*** Records supplied ***

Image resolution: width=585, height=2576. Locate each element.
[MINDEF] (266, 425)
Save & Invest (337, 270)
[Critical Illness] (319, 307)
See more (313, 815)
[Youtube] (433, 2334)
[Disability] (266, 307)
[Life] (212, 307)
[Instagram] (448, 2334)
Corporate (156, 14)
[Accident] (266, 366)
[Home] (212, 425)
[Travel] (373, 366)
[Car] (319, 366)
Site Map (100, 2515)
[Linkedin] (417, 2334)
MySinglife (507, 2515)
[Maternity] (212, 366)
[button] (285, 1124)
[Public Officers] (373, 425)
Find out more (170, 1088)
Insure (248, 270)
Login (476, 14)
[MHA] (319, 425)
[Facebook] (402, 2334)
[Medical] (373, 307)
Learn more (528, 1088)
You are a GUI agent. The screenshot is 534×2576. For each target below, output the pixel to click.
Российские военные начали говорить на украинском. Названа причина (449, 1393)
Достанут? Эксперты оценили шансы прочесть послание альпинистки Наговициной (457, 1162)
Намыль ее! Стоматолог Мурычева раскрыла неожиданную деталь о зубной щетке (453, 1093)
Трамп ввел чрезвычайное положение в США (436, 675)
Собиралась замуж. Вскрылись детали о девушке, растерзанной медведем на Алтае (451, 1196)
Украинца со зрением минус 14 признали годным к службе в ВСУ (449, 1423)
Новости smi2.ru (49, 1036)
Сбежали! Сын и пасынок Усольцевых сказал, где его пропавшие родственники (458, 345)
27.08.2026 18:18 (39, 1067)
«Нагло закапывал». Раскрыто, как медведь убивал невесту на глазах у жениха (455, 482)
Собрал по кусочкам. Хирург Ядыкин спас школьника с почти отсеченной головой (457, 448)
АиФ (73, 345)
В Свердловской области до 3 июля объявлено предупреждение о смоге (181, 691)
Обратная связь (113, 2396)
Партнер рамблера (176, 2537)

*** End of Records supplied ***

Assigned task: Transcribe the lines above between the line holding "Corporate (156, 14)" and the line holding "жениха (455, 482)", inclusive, exactly as they stand and with nothing added.

Exercise solution:
Corporate (156, 14)
[Accident] (266, 366)
[Home] (212, 425)
[Travel] (373, 366)
[Car] (319, 366)
Site Map (100, 2515)
[Linkedin] (417, 2334)
MySinglife (507, 2515)
[Maternity] (212, 366)
[button] (285, 1124)
[Public Officers] (373, 425)
Find out more (170, 1088)
Insure (248, 270)
Login (476, 14)
[MHA] (319, 425)
[Facebook] (402, 2334)
[Medical] (373, 307)
Learn more (528, 1088)
You are a GUI agent. The screenshot is 534×2576. For each target below, output the pixel to click.
Российские военные начали говорить на украинском. Названа причина (449, 1393)
Достанут? Эксперты оценили шансы прочесть послание альпинистки Наговициной (457, 1162)
Намыль ее! Стоматолог Мурычева раскрыла неожиданную деталь о зубной щетке (453, 1093)
Трамп ввел чрезвычайное положение в США (436, 675)
Собиралась замуж. Вскрылись детали о девушке, растерзанной медведем на Алтае (451, 1196)
Украинца со зрением минус 14 признали годным к службе в ВСУ (449, 1423)
Новости smi2.ru (49, 1036)
Сбежали! Сын и пасынок Усольцевых сказал, где его пропавшие родственники (458, 345)
27.08.2026 18:18 (39, 1067)
«Нагло закапывал». Раскрыто, как медведь убивал невесту на глазах у жениха (455, 482)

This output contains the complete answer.